**Task prompt:** Copy out the following entries line for line, without changing anything.

**Supplied material:**

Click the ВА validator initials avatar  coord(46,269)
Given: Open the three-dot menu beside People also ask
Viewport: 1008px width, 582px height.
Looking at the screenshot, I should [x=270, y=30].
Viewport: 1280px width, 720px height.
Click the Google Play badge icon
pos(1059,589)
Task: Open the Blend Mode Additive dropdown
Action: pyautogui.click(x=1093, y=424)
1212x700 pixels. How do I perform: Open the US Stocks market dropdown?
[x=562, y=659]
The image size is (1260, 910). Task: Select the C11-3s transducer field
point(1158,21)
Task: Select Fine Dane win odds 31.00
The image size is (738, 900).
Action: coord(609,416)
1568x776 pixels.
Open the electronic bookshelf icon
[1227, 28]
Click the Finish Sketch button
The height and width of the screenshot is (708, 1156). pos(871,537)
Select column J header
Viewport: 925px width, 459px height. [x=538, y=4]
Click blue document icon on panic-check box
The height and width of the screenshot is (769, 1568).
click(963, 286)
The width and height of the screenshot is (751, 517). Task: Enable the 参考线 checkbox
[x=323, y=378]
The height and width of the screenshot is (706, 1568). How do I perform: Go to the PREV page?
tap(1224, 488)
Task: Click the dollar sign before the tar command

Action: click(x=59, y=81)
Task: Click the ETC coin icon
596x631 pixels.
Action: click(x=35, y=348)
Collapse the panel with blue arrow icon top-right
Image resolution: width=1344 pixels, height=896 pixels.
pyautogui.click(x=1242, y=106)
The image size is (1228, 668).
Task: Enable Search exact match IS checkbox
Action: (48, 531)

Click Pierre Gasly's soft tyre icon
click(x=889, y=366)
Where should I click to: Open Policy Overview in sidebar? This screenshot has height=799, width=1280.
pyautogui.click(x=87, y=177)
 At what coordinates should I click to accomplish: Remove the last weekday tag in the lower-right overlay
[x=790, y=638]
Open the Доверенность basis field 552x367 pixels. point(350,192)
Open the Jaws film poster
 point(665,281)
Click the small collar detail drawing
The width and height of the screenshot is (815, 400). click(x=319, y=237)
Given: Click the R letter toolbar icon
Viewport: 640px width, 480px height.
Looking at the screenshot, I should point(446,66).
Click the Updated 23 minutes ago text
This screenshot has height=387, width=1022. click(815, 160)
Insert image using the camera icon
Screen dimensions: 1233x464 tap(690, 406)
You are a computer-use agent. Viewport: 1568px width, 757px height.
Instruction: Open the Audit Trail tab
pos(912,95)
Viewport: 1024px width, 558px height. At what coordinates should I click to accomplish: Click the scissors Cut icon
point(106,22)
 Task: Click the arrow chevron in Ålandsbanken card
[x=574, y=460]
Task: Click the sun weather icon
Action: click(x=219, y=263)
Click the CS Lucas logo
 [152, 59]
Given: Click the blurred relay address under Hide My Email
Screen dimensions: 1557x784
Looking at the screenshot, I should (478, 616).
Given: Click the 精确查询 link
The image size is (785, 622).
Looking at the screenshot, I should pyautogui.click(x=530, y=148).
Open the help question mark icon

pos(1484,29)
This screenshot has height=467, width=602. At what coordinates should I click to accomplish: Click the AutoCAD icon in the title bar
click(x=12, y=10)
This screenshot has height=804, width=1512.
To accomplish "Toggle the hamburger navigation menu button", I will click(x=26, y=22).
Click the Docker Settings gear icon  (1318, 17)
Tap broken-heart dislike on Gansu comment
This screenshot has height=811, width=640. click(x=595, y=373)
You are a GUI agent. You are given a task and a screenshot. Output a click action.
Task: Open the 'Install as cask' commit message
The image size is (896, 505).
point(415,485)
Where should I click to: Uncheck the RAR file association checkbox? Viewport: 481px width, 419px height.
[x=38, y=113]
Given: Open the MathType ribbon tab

**Result for this task:**
Click the ВА validator initials avatar  coord(46,269)
Given: Open the three-dot menu beside People also ask
Viewport: 1008px width, 582px height.
Looking at the screenshot, I should [x=270, y=30].
Viewport: 1280px width, 720px height.
Click the Google Play badge icon
pos(1059,589)
Task: Open the Blend Mode Additive dropdown
Action: pyautogui.click(x=1093, y=424)
1212x700 pixels. How do I perform: Open the US Stocks market dropdown?
[x=562, y=659]
The image size is (1260, 910). Task: Select the C11-3s transducer field
point(1158,21)
Task: Select Fine Dane win odds 31.00
The image size is (738, 900).
Action: coord(609,416)
1568x776 pixels.
Open the electronic bookshelf icon
[1227, 28]
Click the Finish Sketch button
The height and width of the screenshot is (708, 1156). pos(871,537)
Select column J header
Viewport: 925px width, 459px height. [x=538, y=4]
Click blue document icon on panic-check box
The height and width of the screenshot is (769, 1568).
click(963, 286)
The width and height of the screenshot is (751, 517). Task: Enable the 参考线 checkbox
[x=323, y=378]
The height and width of the screenshot is (706, 1568). How do I perform: Go to the PREV page?
tap(1224, 488)
Task: Click the dollar sign before the tar command

Action: click(x=59, y=81)
Task: Click the ETC coin icon
596x631 pixels.
Action: click(x=35, y=348)
Collapse the panel with blue arrow icon top-right
Image resolution: width=1344 pixels, height=896 pixels.
pyautogui.click(x=1242, y=106)
The image size is (1228, 668).
Task: Enable Search exact match IS checkbox
Action: (48, 531)

Click Pierre Gasly's soft tyre icon
click(x=889, y=366)
Where should I click to: Open Policy Overview in sidebar? This screenshot has height=799, width=1280.
pyautogui.click(x=87, y=177)
 At what coordinates should I click to accomplish: Remove the last weekday tag in the lower-right overlay
[x=790, y=638]
Open the Доверенность basis field 552x367 pixels. point(350,192)
Open the Jaws film poster
 point(665,281)
Click the small collar detail drawing
The width and height of the screenshot is (815, 400). click(x=319, y=237)
Given: Click the R letter toolbar icon
Viewport: 640px width, 480px height.
Looking at the screenshot, I should point(446,66).
Click the Updated 23 minutes ago text
This screenshot has height=387, width=1022. click(815, 160)
Insert image using the camera icon
Screen dimensions: 1233x464 tap(690, 406)
You are a computer-use agent. Viewport: 1568px width, 757px height.
Instruction: Open the Audit Trail tab
pos(912,95)
Viewport: 1024px width, 558px height. At what coordinates should I click to accomplish: Click the scissors Cut icon
point(106,22)
 Task: Click the arrow chevron in Ålandsbanken card
[x=574, y=460]
Task: Click the sun weather icon
Action: click(x=219, y=263)
Click the CS Lucas logo
 [152, 59]
Given: Click the blurred relay address under Hide My Email
Screen dimensions: 1557x784
Looking at the screenshot, I should (478, 616).
Given: Click the 精确查询 link
The image size is (785, 622).
Looking at the screenshot, I should pyautogui.click(x=530, y=148).
Open the help question mark icon

pos(1484,29)
This screenshot has height=467, width=602. At what coordinates should I click to accomplish: Click the AutoCAD icon in the title bar
click(x=12, y=10)
This screenshot has height=804, width=1512.
To accomplish "Toggle the hamburger navigation menu button", I will click(x=26, y=22).
Click the Docker Settings gear icon  (1318, 17)
Tap broken-heart dislike on Gansu comment
This screenshot has height=811, width=640. click(x=595, y=373)
You are a GUI agent. You are given a task and a screenshot. Output a click action.
Task: Open the 'Install as cask' commit message
The image size is (896, 505).
point(415,485)
Where should I click to: Uncheck the RAR file association checkbox? Viewport: 481px width, 419px height.
[x=38, y=113]
Given: Open the MathType ribbon tab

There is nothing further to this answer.